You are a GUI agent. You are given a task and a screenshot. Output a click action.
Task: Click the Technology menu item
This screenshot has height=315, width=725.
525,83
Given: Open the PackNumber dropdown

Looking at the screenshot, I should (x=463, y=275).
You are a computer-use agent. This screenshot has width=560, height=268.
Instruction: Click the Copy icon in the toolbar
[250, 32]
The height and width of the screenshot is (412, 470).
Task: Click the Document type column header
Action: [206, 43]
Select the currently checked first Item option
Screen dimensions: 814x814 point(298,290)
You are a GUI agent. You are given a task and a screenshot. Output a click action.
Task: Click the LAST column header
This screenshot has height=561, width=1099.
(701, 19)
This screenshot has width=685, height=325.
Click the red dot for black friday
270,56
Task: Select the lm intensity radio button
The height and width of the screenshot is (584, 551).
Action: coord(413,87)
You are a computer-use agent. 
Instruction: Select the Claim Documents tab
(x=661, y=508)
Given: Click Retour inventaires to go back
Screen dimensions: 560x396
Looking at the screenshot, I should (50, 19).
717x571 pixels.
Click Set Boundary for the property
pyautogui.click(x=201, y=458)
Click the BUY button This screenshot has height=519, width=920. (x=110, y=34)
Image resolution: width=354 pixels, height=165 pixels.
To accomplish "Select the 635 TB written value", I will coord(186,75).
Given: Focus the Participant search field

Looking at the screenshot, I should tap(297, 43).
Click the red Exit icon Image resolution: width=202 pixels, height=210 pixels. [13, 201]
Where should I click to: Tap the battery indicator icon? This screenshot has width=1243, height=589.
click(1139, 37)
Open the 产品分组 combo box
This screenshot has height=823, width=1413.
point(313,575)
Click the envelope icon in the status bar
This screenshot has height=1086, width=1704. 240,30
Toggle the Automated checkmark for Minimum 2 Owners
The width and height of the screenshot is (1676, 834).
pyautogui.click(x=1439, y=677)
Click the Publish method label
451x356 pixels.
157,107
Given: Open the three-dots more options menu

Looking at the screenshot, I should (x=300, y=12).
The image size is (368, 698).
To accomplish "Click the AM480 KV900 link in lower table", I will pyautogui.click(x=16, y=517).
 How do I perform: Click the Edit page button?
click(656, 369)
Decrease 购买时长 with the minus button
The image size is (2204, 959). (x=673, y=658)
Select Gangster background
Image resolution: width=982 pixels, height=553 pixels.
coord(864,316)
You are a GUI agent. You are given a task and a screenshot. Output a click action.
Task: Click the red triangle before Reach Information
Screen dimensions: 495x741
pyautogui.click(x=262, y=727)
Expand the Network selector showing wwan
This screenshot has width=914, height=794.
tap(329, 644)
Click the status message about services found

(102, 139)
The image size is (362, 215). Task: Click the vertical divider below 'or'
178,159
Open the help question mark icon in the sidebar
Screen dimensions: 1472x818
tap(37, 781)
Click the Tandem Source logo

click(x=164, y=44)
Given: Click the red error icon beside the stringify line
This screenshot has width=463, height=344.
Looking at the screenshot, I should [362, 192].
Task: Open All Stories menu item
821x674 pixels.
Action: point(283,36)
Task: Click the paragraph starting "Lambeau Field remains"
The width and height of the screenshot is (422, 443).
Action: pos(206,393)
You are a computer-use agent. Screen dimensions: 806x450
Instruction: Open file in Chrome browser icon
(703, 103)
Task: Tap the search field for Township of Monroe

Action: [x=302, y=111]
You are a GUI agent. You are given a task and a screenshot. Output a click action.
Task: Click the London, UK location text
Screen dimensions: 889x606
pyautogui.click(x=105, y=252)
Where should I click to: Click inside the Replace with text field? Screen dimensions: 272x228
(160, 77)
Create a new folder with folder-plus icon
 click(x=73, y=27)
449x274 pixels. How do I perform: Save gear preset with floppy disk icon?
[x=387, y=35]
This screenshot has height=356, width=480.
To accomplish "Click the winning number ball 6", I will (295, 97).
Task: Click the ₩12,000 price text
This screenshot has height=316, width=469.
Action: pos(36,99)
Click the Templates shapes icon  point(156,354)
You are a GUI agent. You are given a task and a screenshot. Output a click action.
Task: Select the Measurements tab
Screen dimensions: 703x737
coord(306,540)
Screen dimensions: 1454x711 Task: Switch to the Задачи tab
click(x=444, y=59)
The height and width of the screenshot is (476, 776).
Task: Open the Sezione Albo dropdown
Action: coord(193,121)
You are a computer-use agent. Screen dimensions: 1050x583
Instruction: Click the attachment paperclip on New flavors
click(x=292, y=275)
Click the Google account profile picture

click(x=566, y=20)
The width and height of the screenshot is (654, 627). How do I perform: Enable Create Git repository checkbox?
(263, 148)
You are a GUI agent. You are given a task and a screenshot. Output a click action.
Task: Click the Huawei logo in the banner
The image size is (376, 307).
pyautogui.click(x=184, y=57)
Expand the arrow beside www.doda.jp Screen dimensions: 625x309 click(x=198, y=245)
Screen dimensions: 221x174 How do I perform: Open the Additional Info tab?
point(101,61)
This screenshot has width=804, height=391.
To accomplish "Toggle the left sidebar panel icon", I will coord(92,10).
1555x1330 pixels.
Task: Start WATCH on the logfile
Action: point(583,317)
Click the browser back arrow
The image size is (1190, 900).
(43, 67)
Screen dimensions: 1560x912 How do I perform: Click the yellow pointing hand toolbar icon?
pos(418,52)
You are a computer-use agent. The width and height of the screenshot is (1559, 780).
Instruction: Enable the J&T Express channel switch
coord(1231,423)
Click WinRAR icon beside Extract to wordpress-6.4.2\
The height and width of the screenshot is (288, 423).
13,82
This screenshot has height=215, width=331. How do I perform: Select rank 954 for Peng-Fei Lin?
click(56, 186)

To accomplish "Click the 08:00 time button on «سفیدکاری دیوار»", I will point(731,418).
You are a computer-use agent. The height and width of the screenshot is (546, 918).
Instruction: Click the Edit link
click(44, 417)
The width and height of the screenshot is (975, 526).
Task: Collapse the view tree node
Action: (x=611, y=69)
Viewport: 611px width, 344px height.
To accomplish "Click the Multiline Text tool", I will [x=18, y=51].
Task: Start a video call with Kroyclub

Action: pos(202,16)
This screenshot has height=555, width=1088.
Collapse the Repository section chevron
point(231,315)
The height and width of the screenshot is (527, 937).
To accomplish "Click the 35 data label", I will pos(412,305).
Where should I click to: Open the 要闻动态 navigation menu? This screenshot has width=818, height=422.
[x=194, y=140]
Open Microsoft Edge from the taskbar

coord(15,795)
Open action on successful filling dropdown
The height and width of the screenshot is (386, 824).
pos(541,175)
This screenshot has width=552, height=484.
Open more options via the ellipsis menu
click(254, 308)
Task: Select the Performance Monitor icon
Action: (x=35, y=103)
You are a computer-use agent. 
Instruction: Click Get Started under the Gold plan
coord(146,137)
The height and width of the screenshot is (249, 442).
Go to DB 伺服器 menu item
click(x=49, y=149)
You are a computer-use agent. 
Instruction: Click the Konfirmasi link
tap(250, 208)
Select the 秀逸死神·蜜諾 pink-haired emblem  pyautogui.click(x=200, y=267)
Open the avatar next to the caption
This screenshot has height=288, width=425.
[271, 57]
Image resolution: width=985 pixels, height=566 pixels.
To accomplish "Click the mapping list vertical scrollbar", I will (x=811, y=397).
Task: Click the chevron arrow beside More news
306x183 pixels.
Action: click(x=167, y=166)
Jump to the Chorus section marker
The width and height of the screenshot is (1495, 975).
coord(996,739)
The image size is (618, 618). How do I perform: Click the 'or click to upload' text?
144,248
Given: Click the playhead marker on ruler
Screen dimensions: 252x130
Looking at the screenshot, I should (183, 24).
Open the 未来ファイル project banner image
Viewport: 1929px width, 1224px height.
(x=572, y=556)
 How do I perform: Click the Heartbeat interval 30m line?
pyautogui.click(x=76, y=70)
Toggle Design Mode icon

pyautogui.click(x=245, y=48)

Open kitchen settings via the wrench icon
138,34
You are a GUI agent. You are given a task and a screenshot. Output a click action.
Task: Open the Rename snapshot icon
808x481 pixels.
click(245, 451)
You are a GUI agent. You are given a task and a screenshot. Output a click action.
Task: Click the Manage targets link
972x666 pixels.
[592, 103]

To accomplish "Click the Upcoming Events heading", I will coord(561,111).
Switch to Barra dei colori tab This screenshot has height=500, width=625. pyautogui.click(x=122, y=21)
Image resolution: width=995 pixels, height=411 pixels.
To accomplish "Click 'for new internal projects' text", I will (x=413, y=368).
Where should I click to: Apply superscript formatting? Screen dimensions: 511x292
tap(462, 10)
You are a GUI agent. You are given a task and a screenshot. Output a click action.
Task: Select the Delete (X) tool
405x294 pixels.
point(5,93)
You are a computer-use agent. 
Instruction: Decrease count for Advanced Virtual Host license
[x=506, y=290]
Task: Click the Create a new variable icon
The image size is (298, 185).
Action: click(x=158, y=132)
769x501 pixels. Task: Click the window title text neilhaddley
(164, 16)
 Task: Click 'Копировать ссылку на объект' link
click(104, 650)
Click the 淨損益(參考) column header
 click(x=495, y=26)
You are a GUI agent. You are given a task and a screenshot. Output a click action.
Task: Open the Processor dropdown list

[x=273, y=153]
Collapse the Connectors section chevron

• _Task statement_
Please format the lines from the one containing "Click the 淨損益(參考) column header" through the end of the records as a JSON list of strings, one string per line, with blank lines left out.

• _Output of the task_
[
  "Click the 淨損益(參考) column header",
  " click(x=495, y=26)",
  "You are a GUI agent. You are given a task and a screenshot. Output a click action.",
  "Task: Open the Processor dropdown list",
  "[x=273, y=153]",
  "Collapse the Connectors section chevron"
]